Block’s expanding ecosystem and focus on crypto growth
During Block’s first investor day in five years on May 19, 2022, the co-founder and CEO Jack Dorsey emphasized that the company has evolved significantly from its roots as a payment processor, expanding its offerings in various sectors, including crypto and music streaming.
Dorsey compared calling Block a payments company to calling Amazon a bookseller, highlighting its growth across multiple dimensions. Dorsey emphasized the importance of bitcoin’s role in Block’s future, describing it as the “open standard for global money transmission.”
Block’s crypto ventures have expanded beyond just offering bitcoin trading through the Cash App. The company has also delved into bitcoin hardware wallets, bitcoin mining, and the open-source project called TBD for developers. An independent bitcoin-focused business called Spiral operates within Block as well.
According to Dorsey, Block’s acquisition of Jay-Z’s music streaming business Tidal was a bet on the creator economy. He believes that the creator economy will continue to grow as artificial intelligence reduces the need for mechanical work.
By offering tools and platforms for artists coupled with crypto, Block aims to tap into the significant market gap in artist tools.
Meanwhile, Dorsey sees bitcoin as the only suitable candidate for an internet-native currency. Dorsey’s focus on the leading cryptocurrency suggests that Block will continue prioritizing its crypto sector growth.
Response to investors
On Thursday, March 30, the payment group published an open response to the questions investors had been asking since the Hindenburg report.
In it, the company states that, according to its most recent estimations (in December 2022), Cash App has over 51 million monthly transacting actives or accounts “that have at least one financial transaction using any product or service.”
Around 44 million of those 51 millionwere connected to “an identity verified through our Identity Verification (IDV) program,” Block claims.
The road ahead
As Block and Jack Dorsey steer through the turbulence created by the Hindenburg report, their journey will be a testament to the resilience and adaptability of the company and the broader crypto industry.

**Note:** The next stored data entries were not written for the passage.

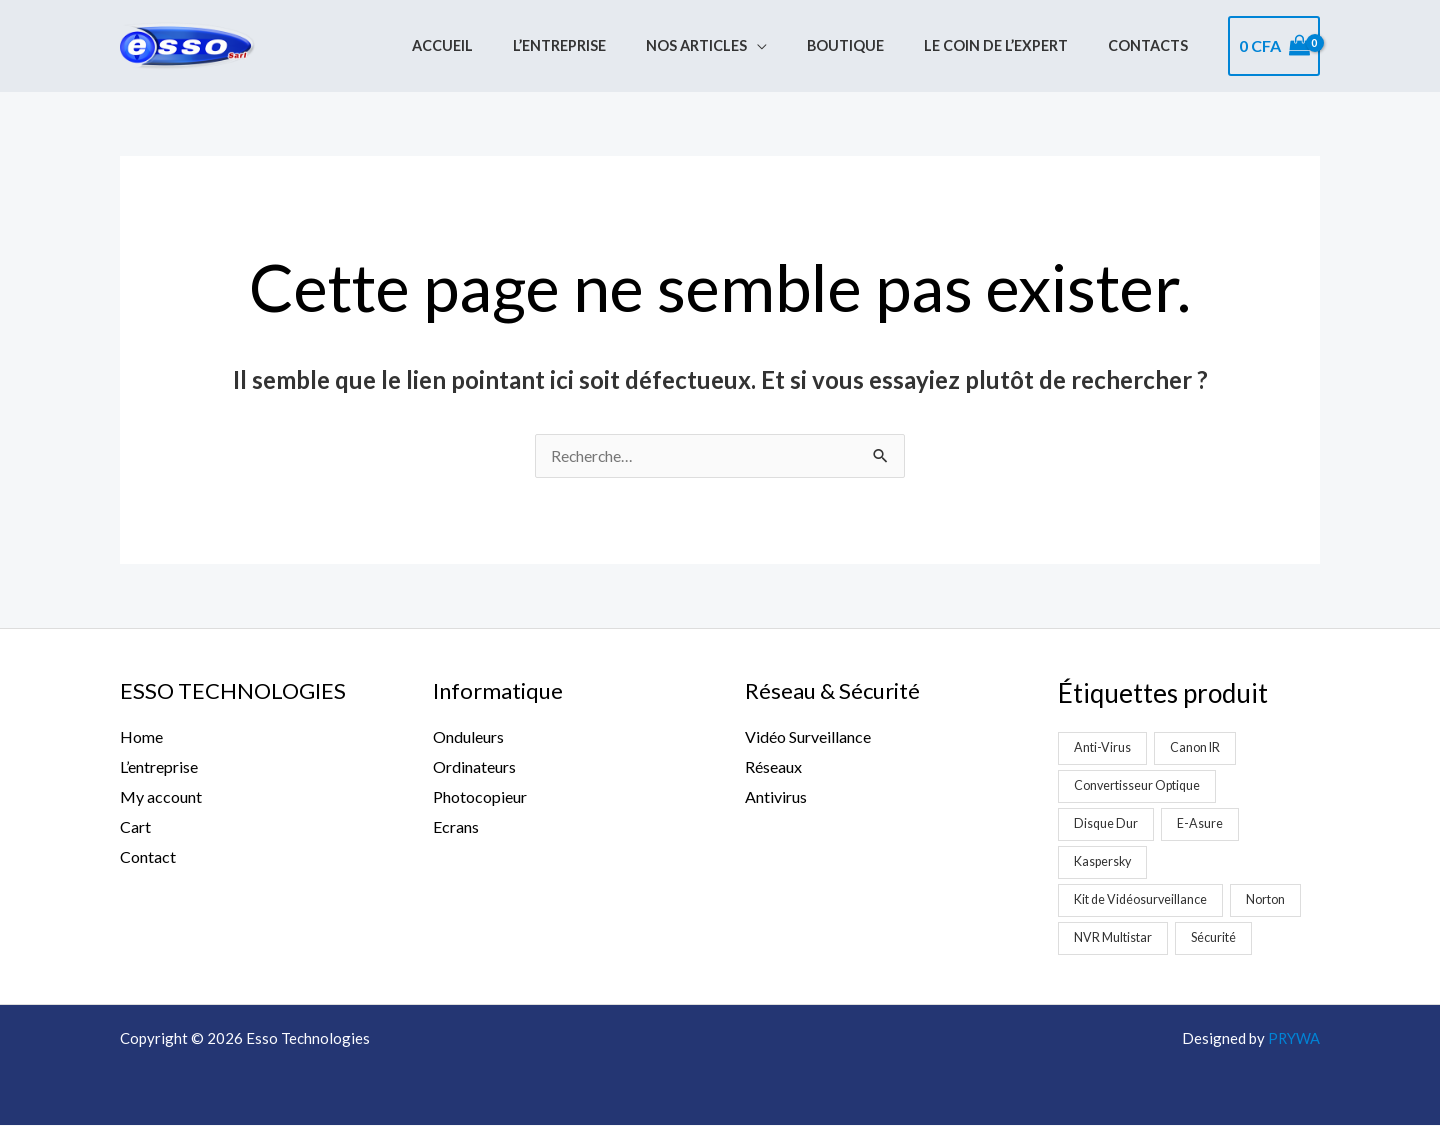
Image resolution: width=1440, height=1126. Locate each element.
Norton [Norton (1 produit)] (1269, 900)
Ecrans (456, 826)
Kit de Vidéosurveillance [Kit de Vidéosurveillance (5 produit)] (1142, 900)
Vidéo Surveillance (808, 737)
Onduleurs (468, 737)
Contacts (1154, 46)
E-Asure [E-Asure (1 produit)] (1202, 824)
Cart (135, 826)
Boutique (873, 46)
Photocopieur (480, 797)
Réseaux (773, 767)
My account (161, 797)
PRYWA (1293, 1039)
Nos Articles (735, 46)
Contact (148, 856)
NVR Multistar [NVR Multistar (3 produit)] (1113, 938)
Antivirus (776, 797)
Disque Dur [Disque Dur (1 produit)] (1106, 824)
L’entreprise (610, 46)
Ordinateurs (474, 767)
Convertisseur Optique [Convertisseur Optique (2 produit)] (1138, 786)
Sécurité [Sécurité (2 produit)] (1214, 938)
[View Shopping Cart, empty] (1274, 46)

In the short run, Block’s ability to confront the allegations head-on and showcase its dedication to transparency, trust, and security will be paramount.

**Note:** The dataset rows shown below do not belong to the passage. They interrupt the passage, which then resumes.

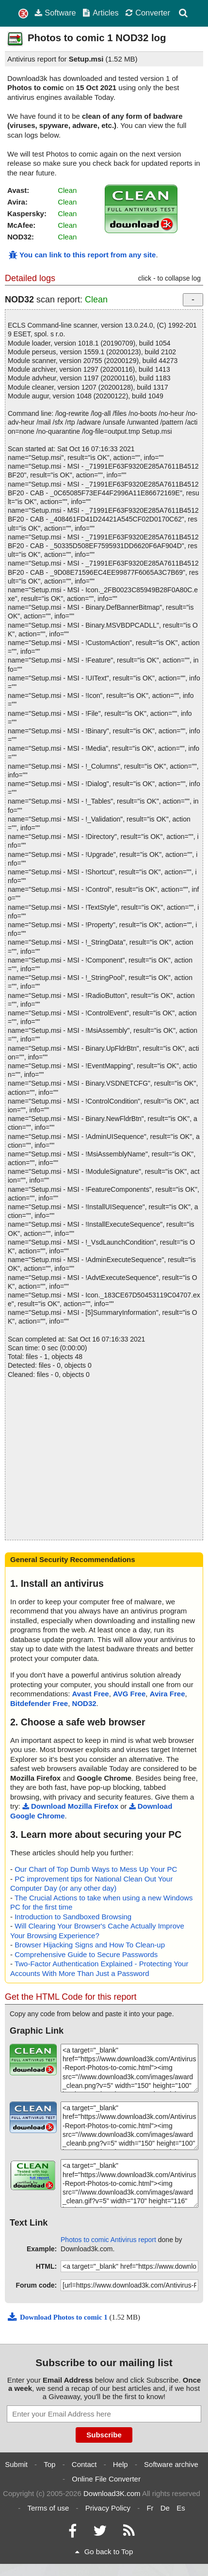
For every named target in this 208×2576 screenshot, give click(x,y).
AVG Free (129, 1694)
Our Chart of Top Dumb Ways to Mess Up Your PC (96, 1869)
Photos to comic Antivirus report (108, 2240)
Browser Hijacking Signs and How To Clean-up (90, 1945)
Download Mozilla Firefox (70, 1806)
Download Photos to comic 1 (58, 2317)
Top (49, 2464)
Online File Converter (106, 2479)
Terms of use (48, 2508)
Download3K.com (112, 2493)
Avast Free (90, 1694)
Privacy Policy (107, 2508)
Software (55, 12)
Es (180, 2508)
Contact (84, 2464)
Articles (100, 12)
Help (120, 2464)
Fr (149, 2508)
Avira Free (167, 1694)
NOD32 (84, 1703)
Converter (147, 12)
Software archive (171, 2464)
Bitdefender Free (39, 1703)
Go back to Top (104, 2551)
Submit (16, 2464)
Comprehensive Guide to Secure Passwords (86, 1954)
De (165, 2508)
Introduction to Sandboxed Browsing (73, 1916)
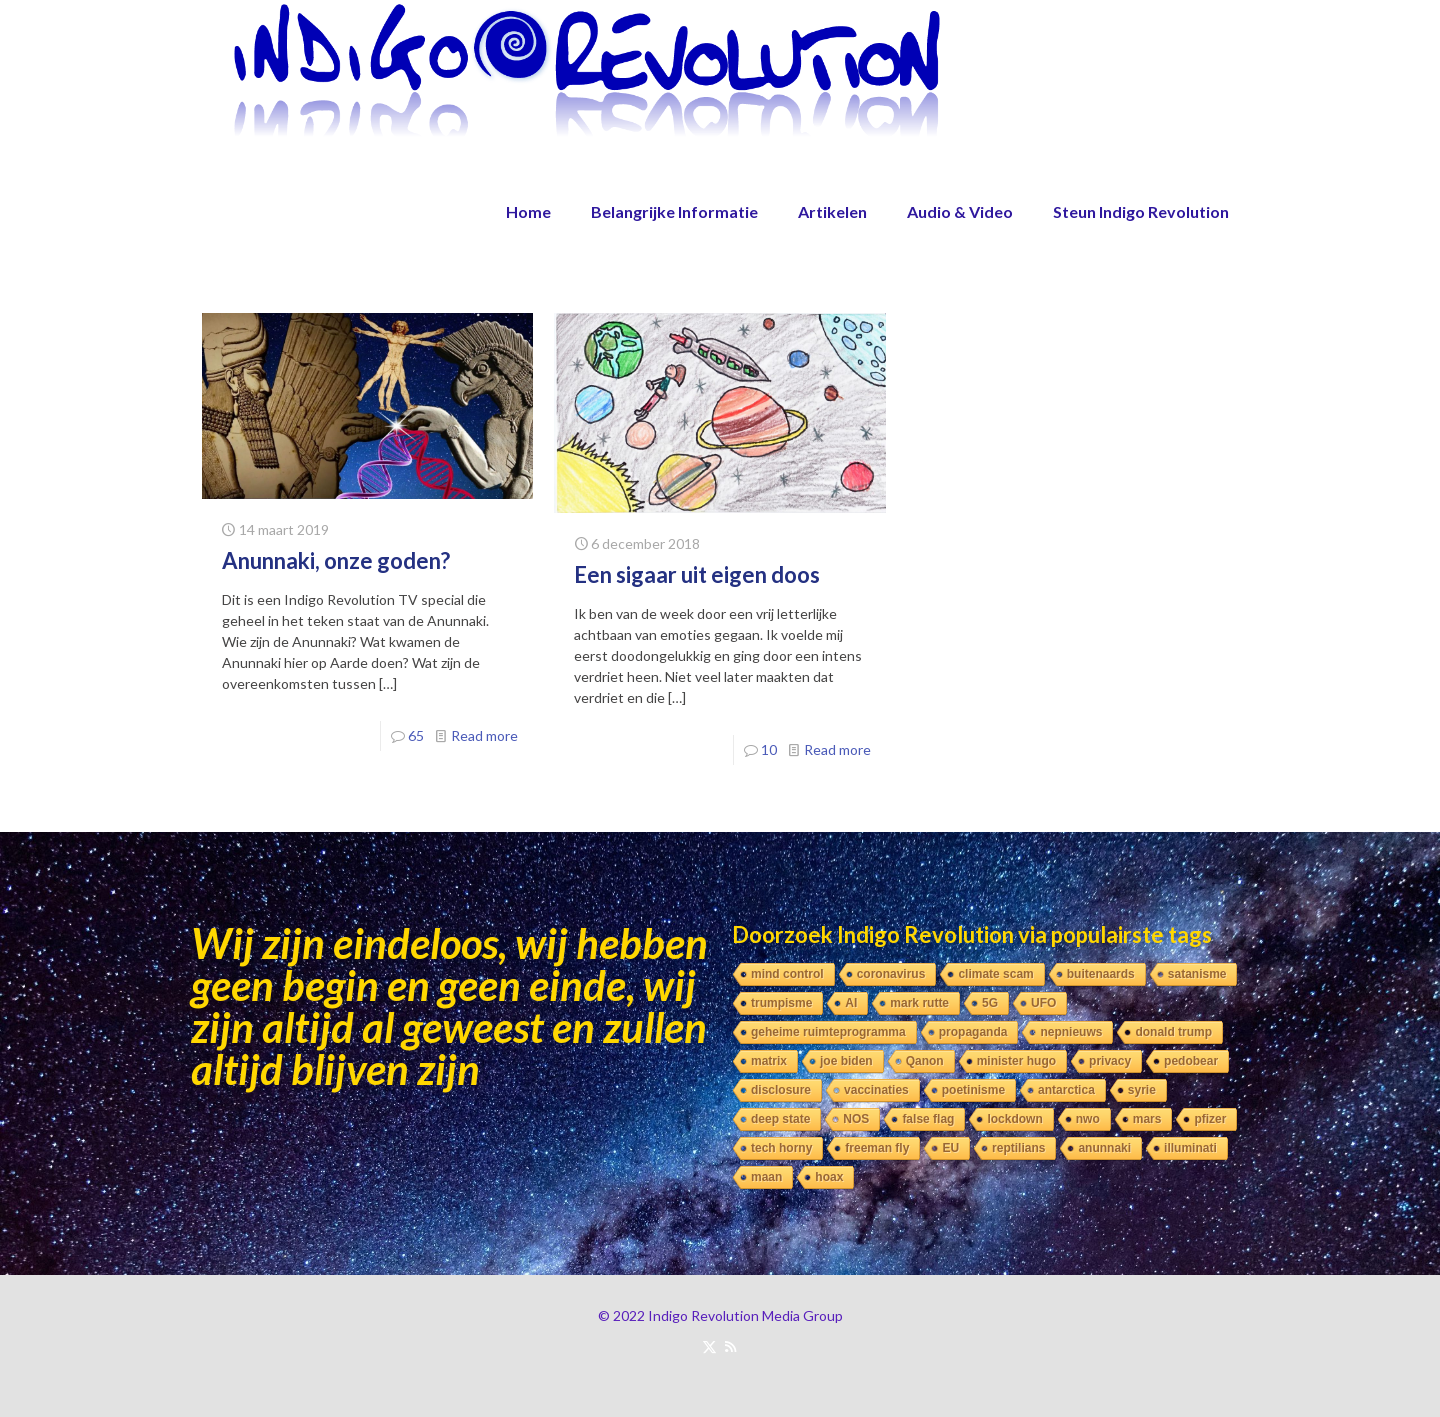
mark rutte (919, 1003)
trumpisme (781, 1003)
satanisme (1197, 974)
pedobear (1191, 1061)
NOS (856, 1119)
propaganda (973, 1032)
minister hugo (1016, 1061)
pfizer (1210, 1119)
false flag (928, 1119)
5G (990, 1003)
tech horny (781, 1148)
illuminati (1190, 1148)
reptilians (1018, 1148)
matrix (769, 1061)
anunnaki (1104, 1148)
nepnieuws (1071, 1032)
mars (1147, 1119)
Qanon (925, 1061)
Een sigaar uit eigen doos (697, 574)
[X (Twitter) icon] (709, 1346)
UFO (1043, 1003)
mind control (787, 974)
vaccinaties (876, 1090)
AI (851, 1003)
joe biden (846, 1061)
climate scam (995, 974)
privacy (1110, 1061)
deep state (780, 1119)
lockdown (1014, 1119)
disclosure (781, 1090)
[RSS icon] (730, 1346)
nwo (1088, 1119)
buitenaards (1101, 974)
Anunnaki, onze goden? (336, 560)
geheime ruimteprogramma (828, 1032)
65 (416, 735)
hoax (829, 1177)
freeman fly (877, 1148)
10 (769, 749)
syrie (1142, 1090)
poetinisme (973, 1090)
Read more (484, 735)
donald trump (1173, 1032)
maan (766, 1177)
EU (950, 1148)
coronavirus (891, 974)
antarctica (1066, 1090)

The company can dispel doubts and rebuild investor confidence by engaging in open dialogue with stakeholders and implementing robust risk management strategies.
Over the long run, Block has the potential to redefine the crypto landscape by embracing cutting-edge technologies and pushing the boundaries of innovation.

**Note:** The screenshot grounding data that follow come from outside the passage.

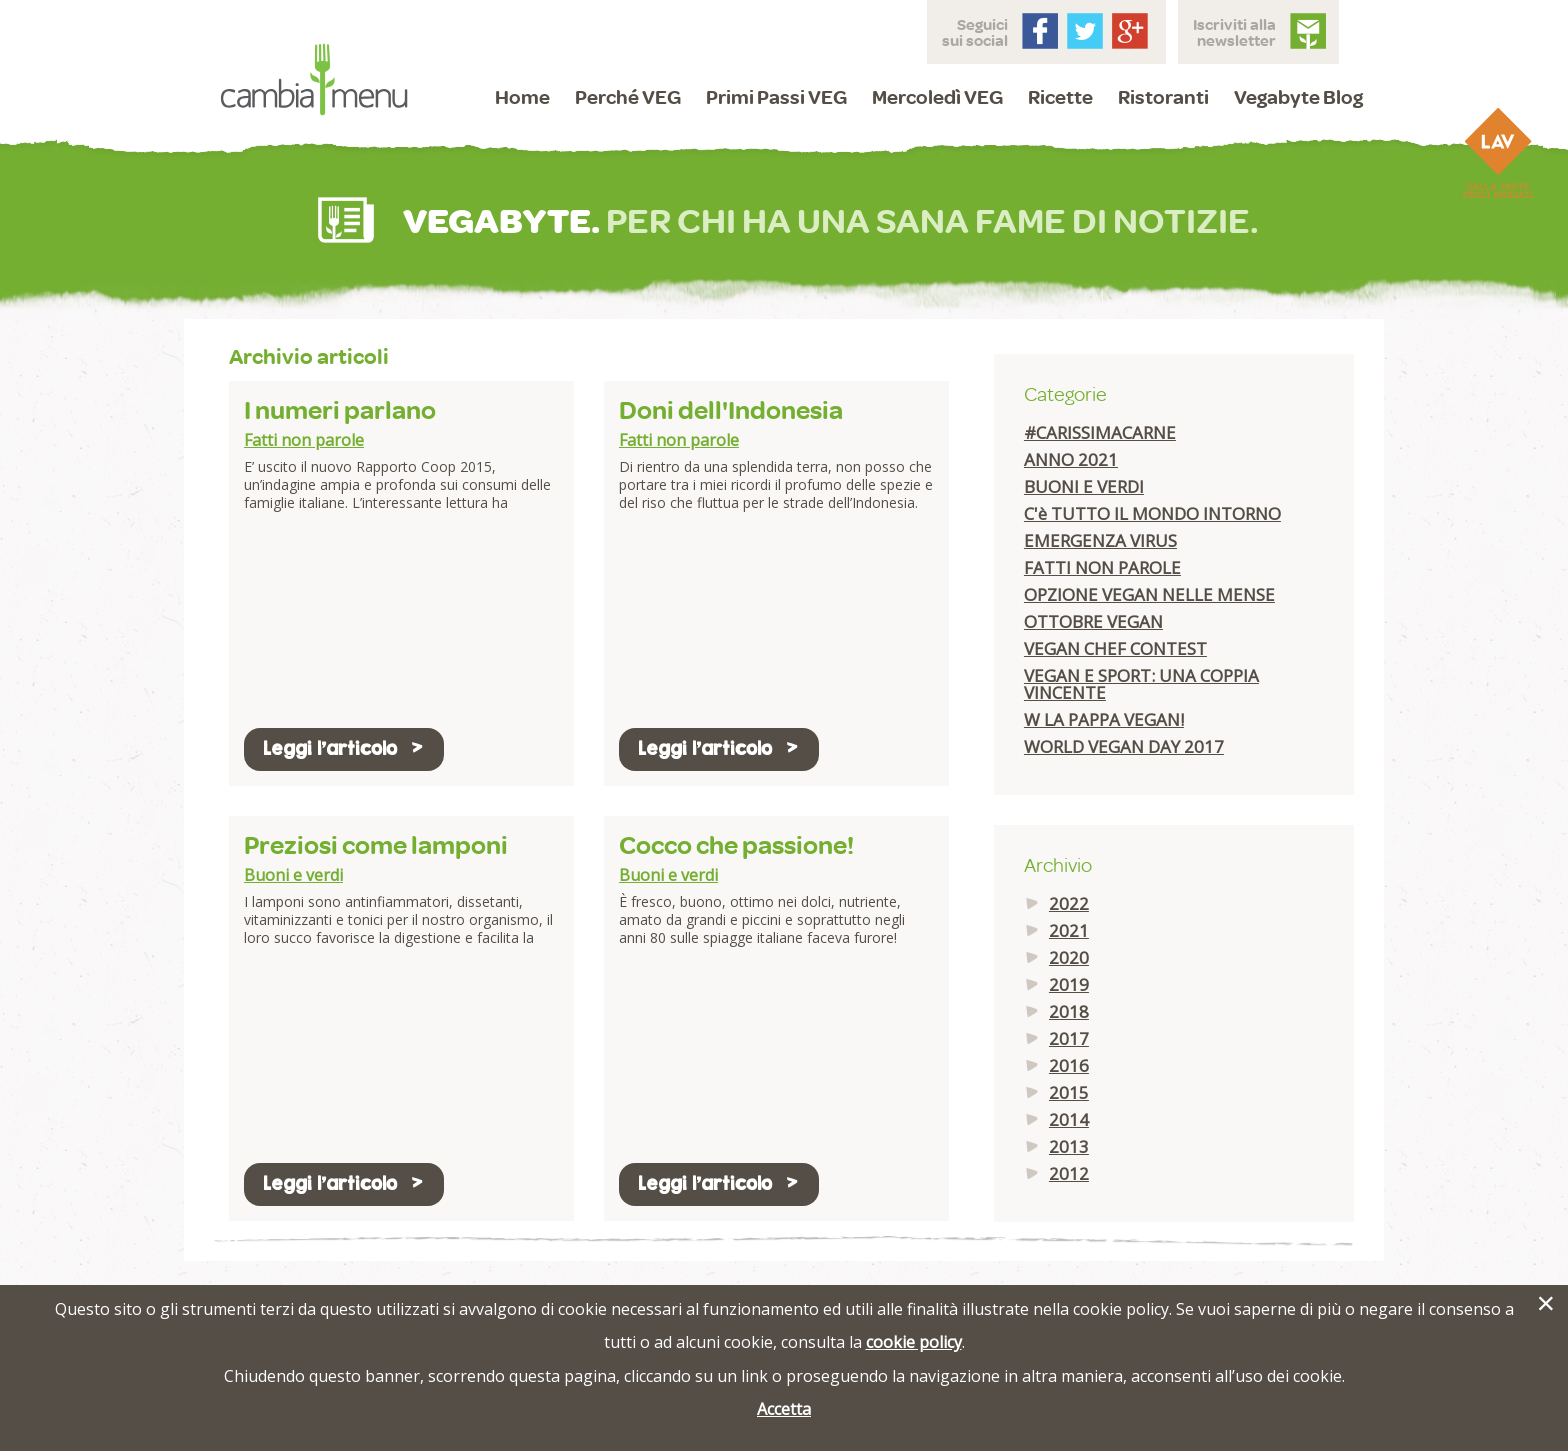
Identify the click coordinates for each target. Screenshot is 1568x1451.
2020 (1069, 957)
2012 (1069, 1173)
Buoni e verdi (293, 875)
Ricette (1060, 96)
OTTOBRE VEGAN (1093, 621)
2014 (1069, 1119)
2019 (1069, 984)
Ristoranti (1163, 96)
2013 (1069, 1146)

As the company moves beyond its traditional payment roots, it can catalyze the growth of decentralized finance (DeFi), the creator economy, and next-generation blockchain applications.
Ultimately, the road ahead for Block and the crypto industry will be marked by bold decisions, innovative thinking, and a determination to redefine the future of finance.
By embracing these qualities and seizing the opportunities that arise, Block can overcome the challenges at hand and emerge as a trailblazer in the ever-evolving world of cryptocurrencies.